Material provided Start Marker

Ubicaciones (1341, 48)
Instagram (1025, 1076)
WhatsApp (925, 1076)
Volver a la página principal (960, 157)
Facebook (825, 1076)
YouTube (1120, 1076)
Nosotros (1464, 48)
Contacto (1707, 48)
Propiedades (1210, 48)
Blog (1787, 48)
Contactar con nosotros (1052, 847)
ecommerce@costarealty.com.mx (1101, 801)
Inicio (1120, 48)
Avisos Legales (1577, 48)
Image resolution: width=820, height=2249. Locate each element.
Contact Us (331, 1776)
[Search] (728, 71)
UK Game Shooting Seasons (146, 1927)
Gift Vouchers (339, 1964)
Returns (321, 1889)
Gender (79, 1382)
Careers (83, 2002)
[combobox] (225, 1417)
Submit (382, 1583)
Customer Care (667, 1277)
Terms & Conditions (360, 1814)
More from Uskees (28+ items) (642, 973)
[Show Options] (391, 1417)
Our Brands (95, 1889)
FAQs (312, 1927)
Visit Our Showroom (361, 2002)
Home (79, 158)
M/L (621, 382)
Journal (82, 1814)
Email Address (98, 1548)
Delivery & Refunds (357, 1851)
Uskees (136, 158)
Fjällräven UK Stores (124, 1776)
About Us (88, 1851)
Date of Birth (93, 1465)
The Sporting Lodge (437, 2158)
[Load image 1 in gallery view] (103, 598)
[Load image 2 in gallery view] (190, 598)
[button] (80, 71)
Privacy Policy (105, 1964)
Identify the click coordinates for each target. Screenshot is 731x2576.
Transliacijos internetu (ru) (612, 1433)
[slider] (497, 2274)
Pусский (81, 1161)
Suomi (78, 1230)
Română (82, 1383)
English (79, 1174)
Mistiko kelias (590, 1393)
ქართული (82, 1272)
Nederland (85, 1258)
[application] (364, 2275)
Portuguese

Material provided End Marker

Problem details: Please reproduce the lines from the line with "Nosotros (1464, 48)" to the line with "FAQs (312, 1927)", both ends included, exactly as they appear above.

Exercise result:
Nosotros (1464, 48)
Contacto (1707, 48)
Propiedades (1210, 48)
Blog (1787, 48)
Contactar con nosotros (1052, 847)
ecommerce@costarealty.com.mx (1101, 801)
Inicio (1120, 48)
Avisos Legales (1577, 48)
Image resolution: width=820, height=2249. Locate each element.
Contact Us (331, 1776)
[Search] (728, 71)
UK Game Shooting Seasons (146, 1927)
Gift Vouchers (339, 1964)
Returns (321, 1889)
Gender (79, 1382)
Careers (83, 2002)
[combobox] (225, 1417)
Submit (382, 1583)
Customer Care (667, 1277)
Terms & Conditions (360, 1814)
More from Uskees (28+ items) (642, 973)
[Show Options] (391, 1417)
Our Brands (95, 1889)
FAQs (312, 1927)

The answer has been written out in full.